• **EXERCISE PROMPT**
Beginning with the line containing "Contact Us (1351, 1260)" and ending with the last line of the records, set down every line exactly.

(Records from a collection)
______________________________

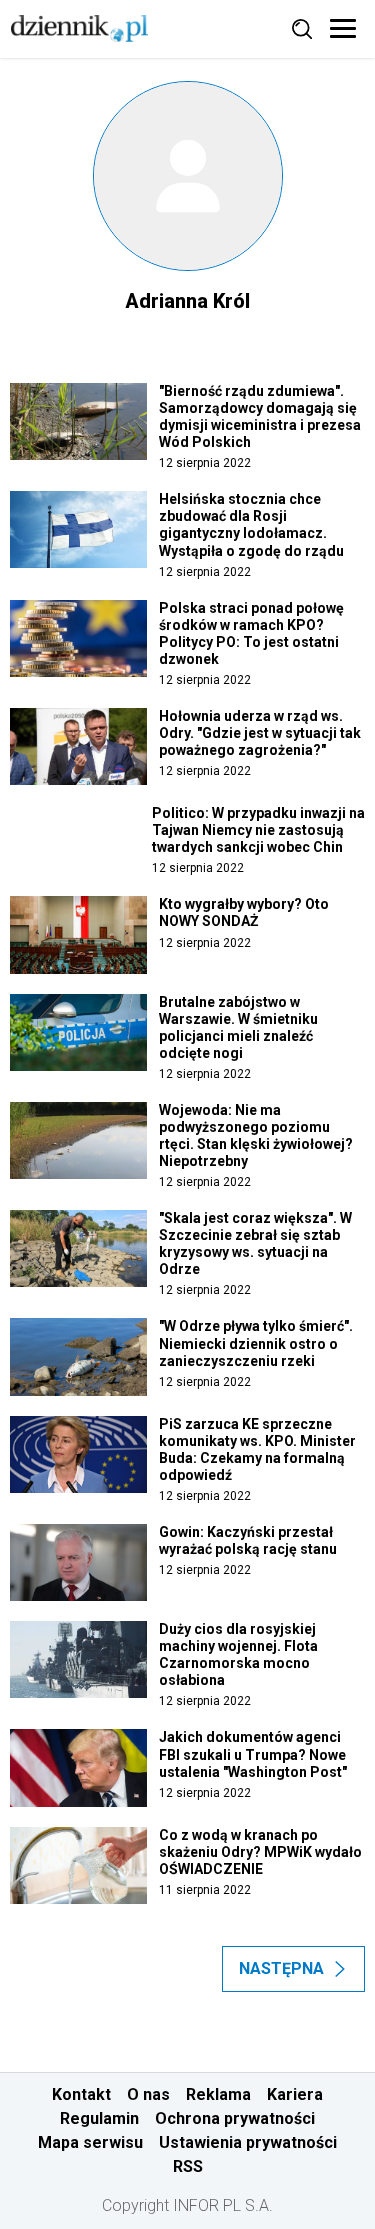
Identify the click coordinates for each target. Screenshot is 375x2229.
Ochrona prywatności (235, 2118)
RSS (188, 2166)
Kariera (295, 2094)
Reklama (218, 2094)
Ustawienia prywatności (248, 2142)
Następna (281, 1968)
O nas (148, 2094)
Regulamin (99, 2118)
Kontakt (81, 2094)
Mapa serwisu (90, 2142)
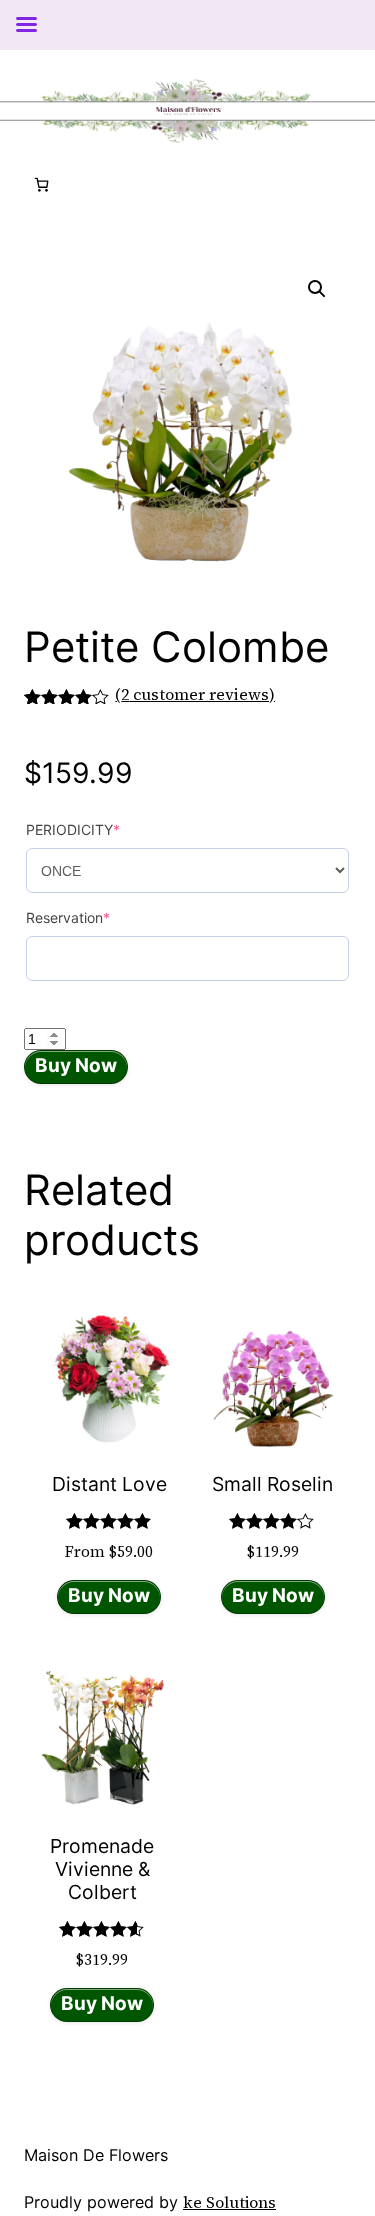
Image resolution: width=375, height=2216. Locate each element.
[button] (317, 289)
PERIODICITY (73, 829)
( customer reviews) (195, 694)
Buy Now (76, 1065)
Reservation (68, 917)
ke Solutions (229, 2202)
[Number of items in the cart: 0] (41, 184)
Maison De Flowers (96, 2155)
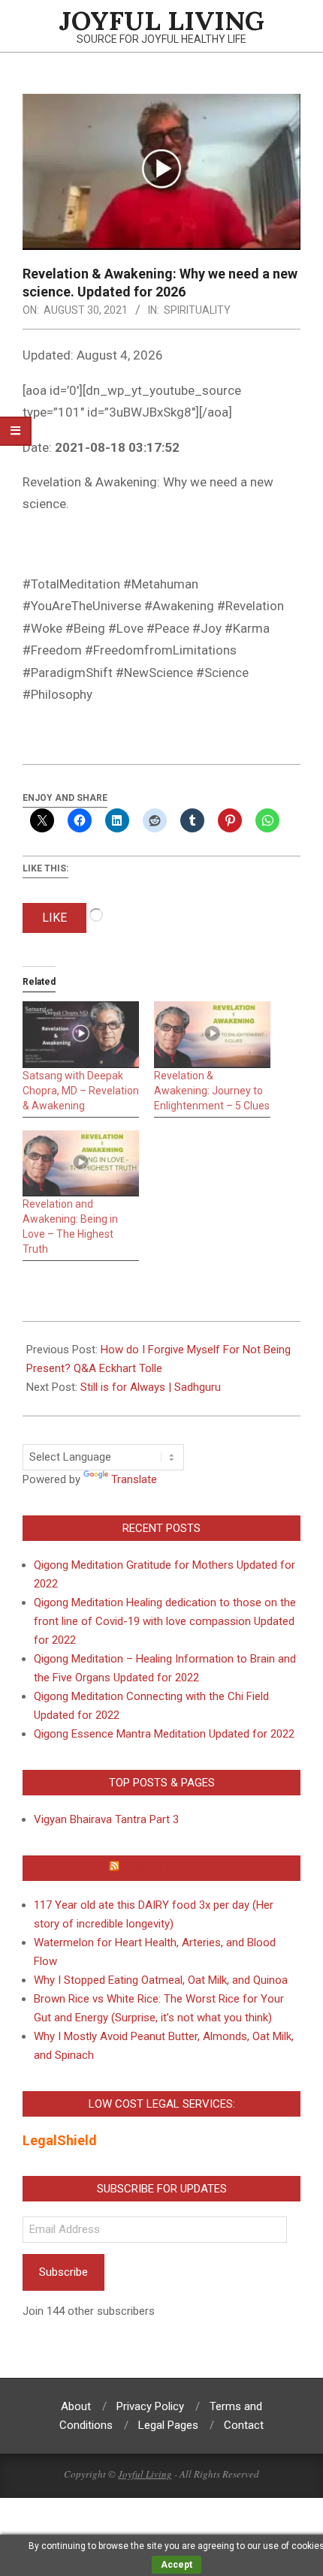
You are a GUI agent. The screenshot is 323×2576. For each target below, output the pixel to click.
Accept (176, 2564)
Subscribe (63, 2272)
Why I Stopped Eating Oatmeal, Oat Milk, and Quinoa (161, 1980)
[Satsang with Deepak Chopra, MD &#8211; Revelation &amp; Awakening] (81, 1034)
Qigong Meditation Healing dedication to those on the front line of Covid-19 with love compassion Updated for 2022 (165, 1621)
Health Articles (168, 1868)
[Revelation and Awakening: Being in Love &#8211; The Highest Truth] (81, 1163)
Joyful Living (145, 2474)
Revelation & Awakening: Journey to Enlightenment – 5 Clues (212, 1091)
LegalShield (60, 2140)
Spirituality (197, 310)
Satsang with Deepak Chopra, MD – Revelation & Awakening (81, 1091)
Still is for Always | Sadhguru (150, 1387)
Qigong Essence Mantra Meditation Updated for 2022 (164, 1734)
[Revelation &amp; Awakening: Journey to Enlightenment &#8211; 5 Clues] (212, 1034)
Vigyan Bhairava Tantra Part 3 (106, 1819)
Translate (134, 1479)
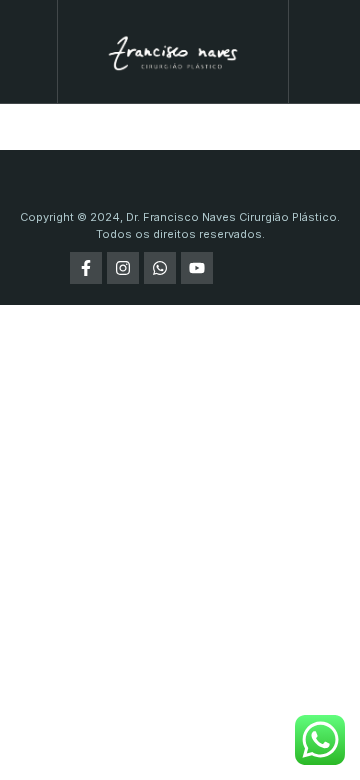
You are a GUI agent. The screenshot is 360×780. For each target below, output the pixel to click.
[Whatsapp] (160, 268)
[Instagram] (123, 268)
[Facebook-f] (86, 268)
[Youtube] (197, 268)
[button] (28, 52)
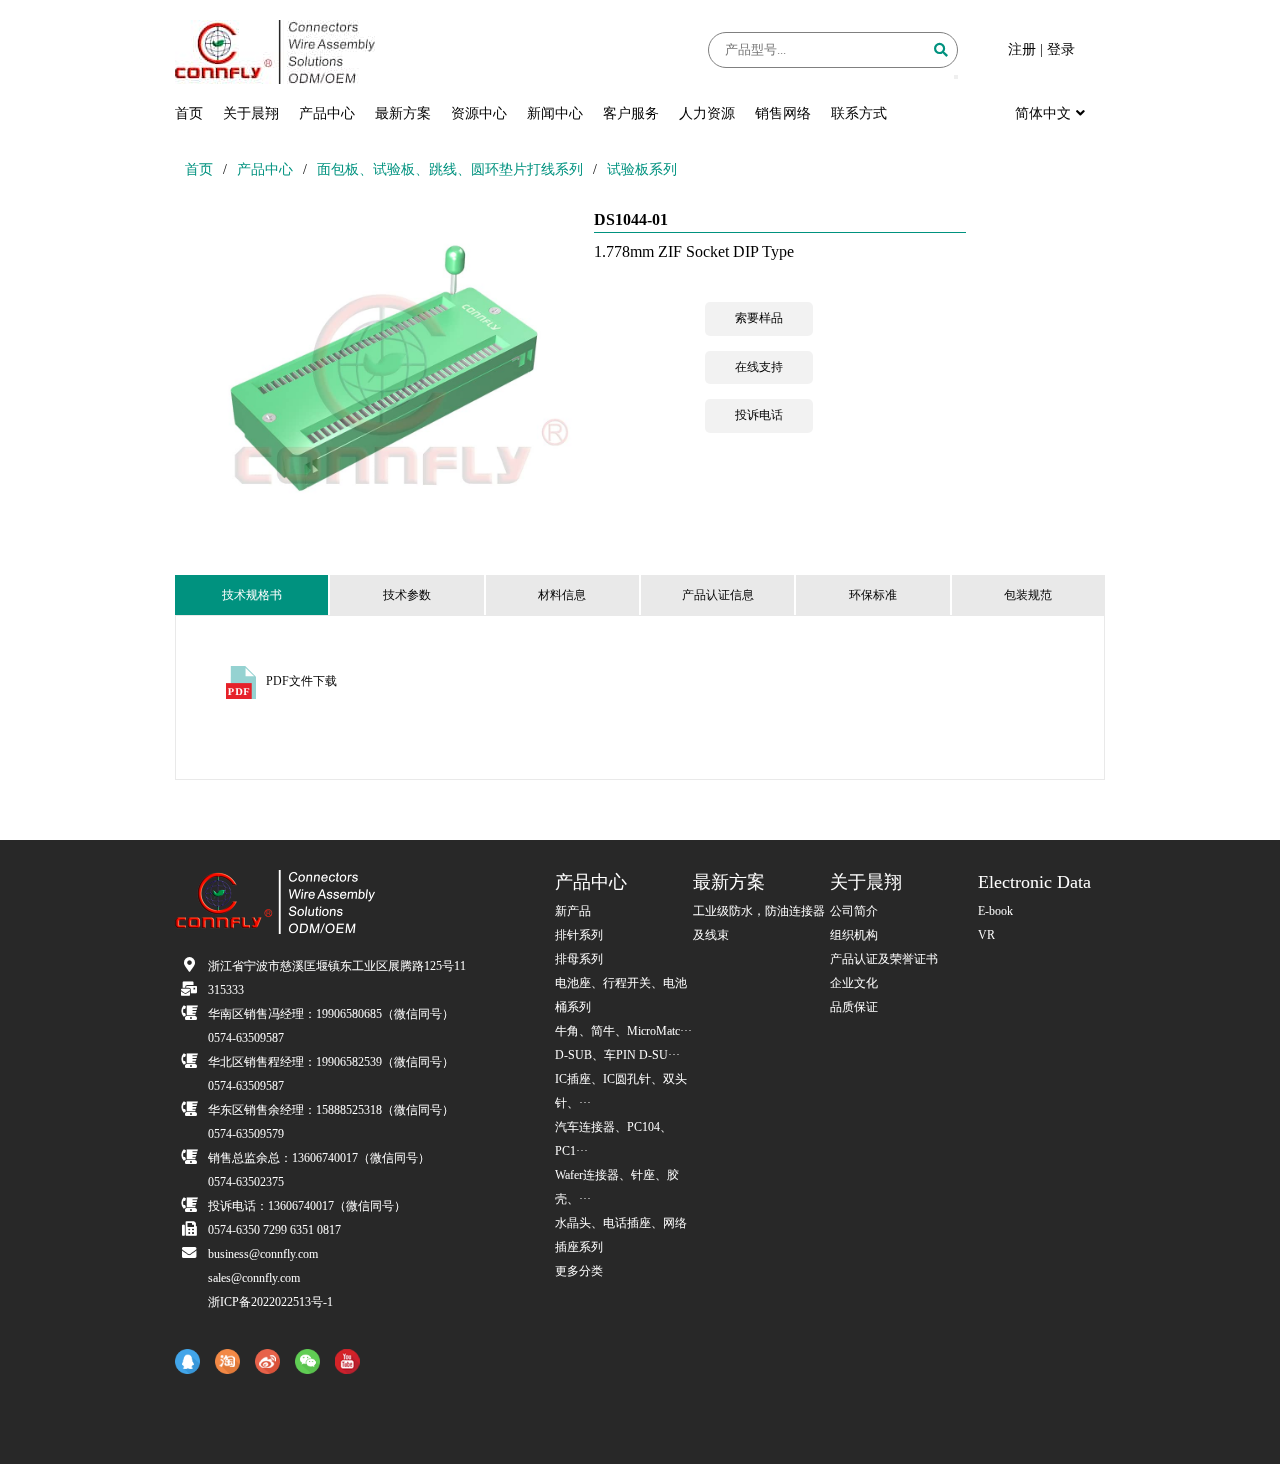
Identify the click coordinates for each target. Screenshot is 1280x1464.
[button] (956, 77)
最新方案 (403, 113)
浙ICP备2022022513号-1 (270, 1302)
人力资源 (707, 113)
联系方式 (859, 113)
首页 (189, 113)
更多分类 (579, 1271)
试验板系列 (642, 169)
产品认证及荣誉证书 (884, 959)
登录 (1061, 49)
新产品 (573, 911)
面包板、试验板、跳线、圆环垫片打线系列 (450, 169)
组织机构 (854, 935)
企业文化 (854, 983)
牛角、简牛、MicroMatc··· (623, 1031)
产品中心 (327, 113)
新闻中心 (555, 113)
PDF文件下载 (301, 681)
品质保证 (854, 1007)
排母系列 (579, 959)
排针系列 (579, 935)
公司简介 (854, 911)
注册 (1022, 49)
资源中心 (479, 113)
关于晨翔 (251, 113)
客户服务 (631, 113)
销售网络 (783, 113)
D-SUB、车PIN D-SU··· (617, 1055)
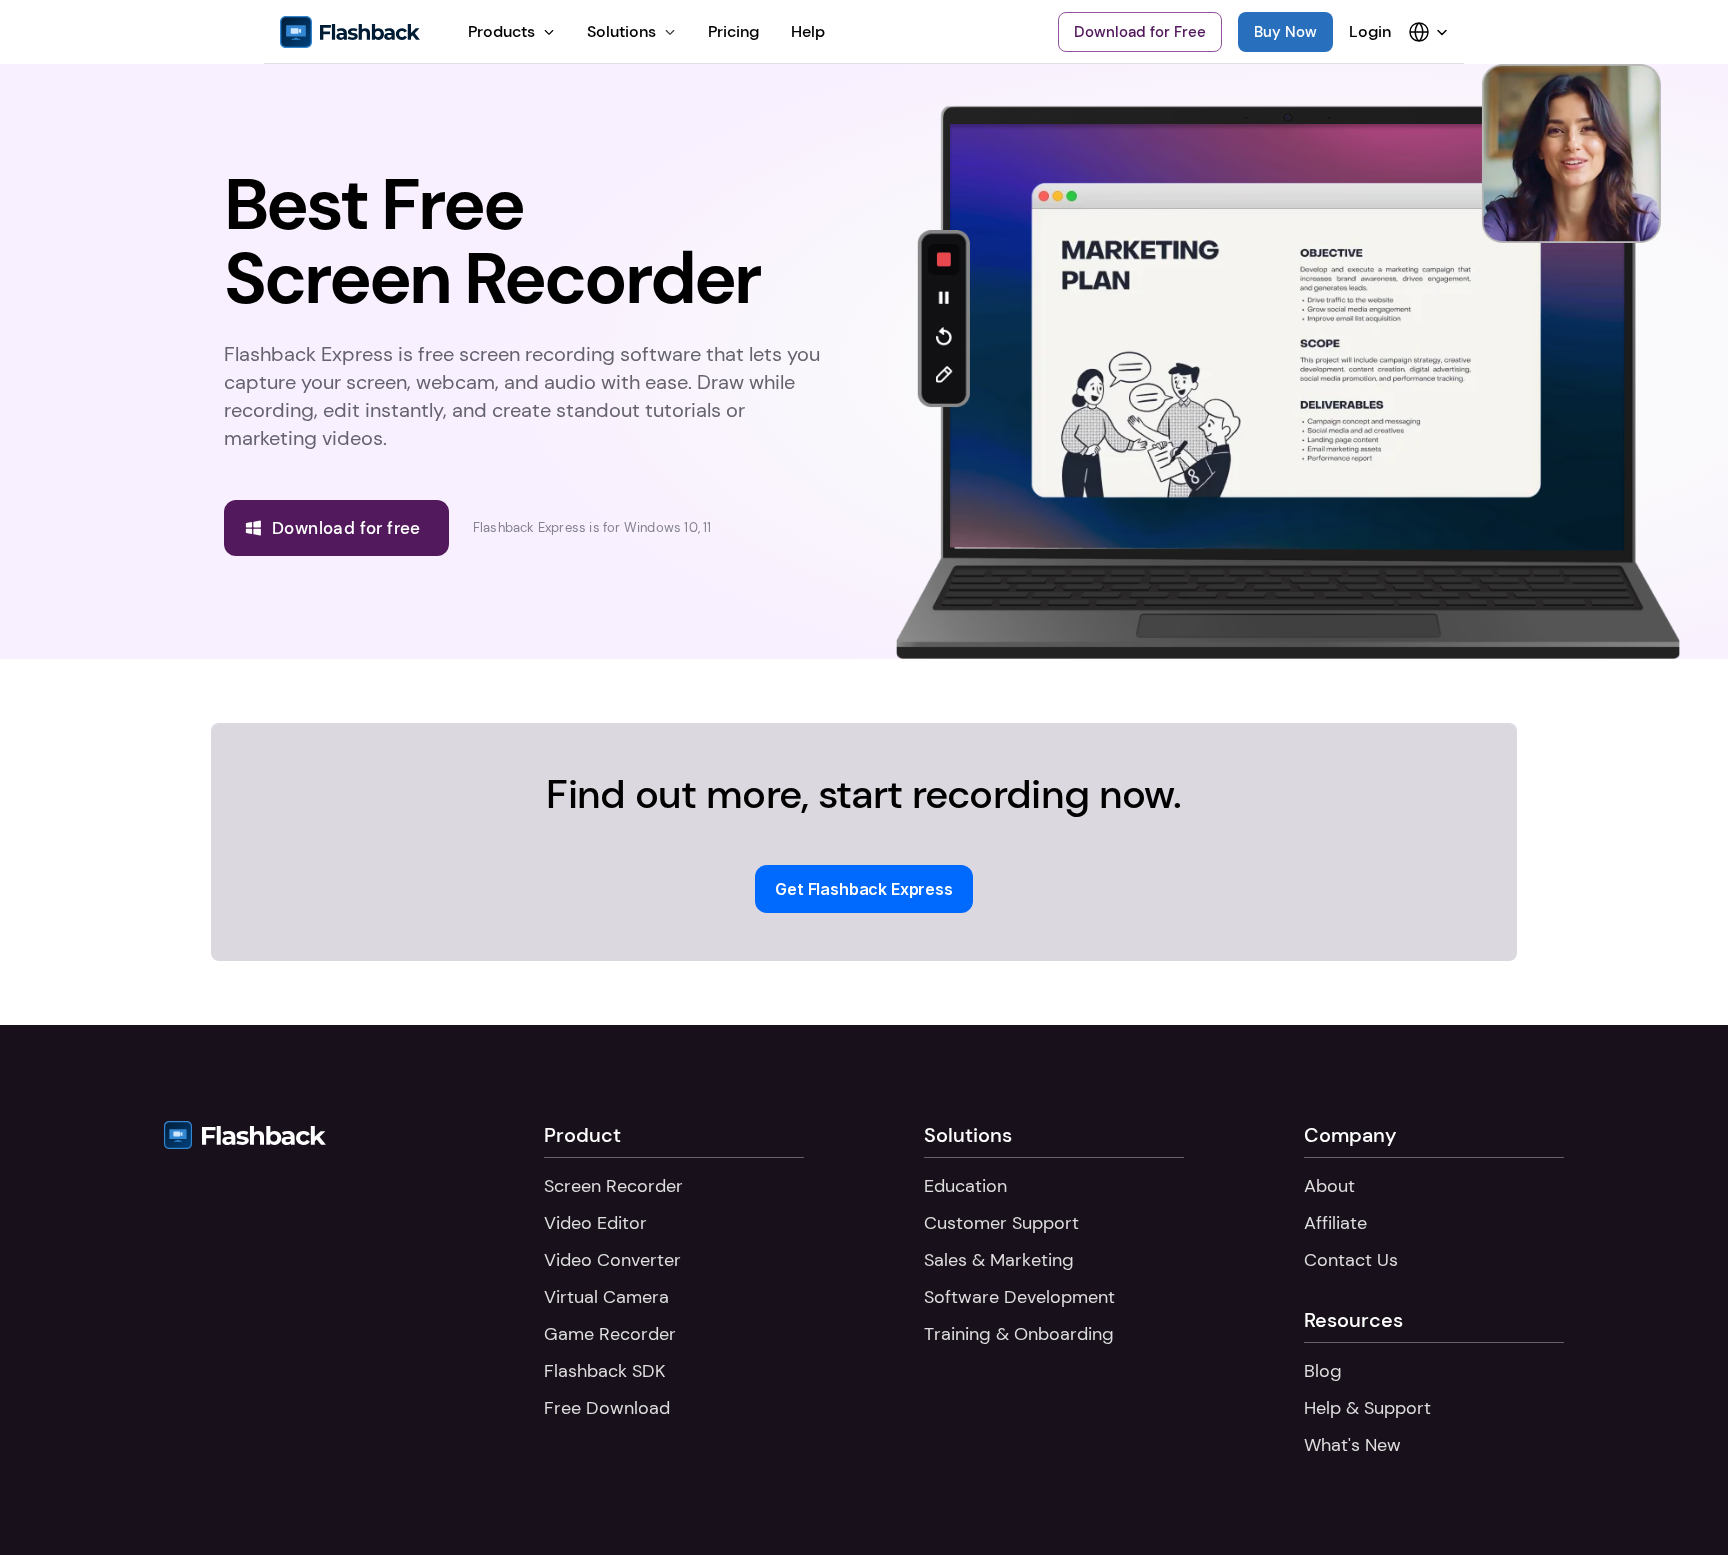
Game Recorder (610, 1334)
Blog (1323, 1371)
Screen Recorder (613, 1186)
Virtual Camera (606, 1297)
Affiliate (1335, 1223)
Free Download (607, 1408)
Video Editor (595, 1223)
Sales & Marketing (999, 1260)
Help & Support (1367, 1408)
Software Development (1019, 1297)
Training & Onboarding (1019, 1334)
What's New (1352, 1445)
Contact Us (1351, 1260)
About (1329, 1186)
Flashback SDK (604, 1371)
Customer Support (1001, 1223)
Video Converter (612, 1260)
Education (965, 1186)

______________________________

• **RESULT OF THE EXERCISE**
Contact Us (1351, 1260)
About (1329, 1186)
Flashback SDK (604, 1371)
Customer Support (1001, 1223)
Video Converter (612, 1260)
Education (965, 1186)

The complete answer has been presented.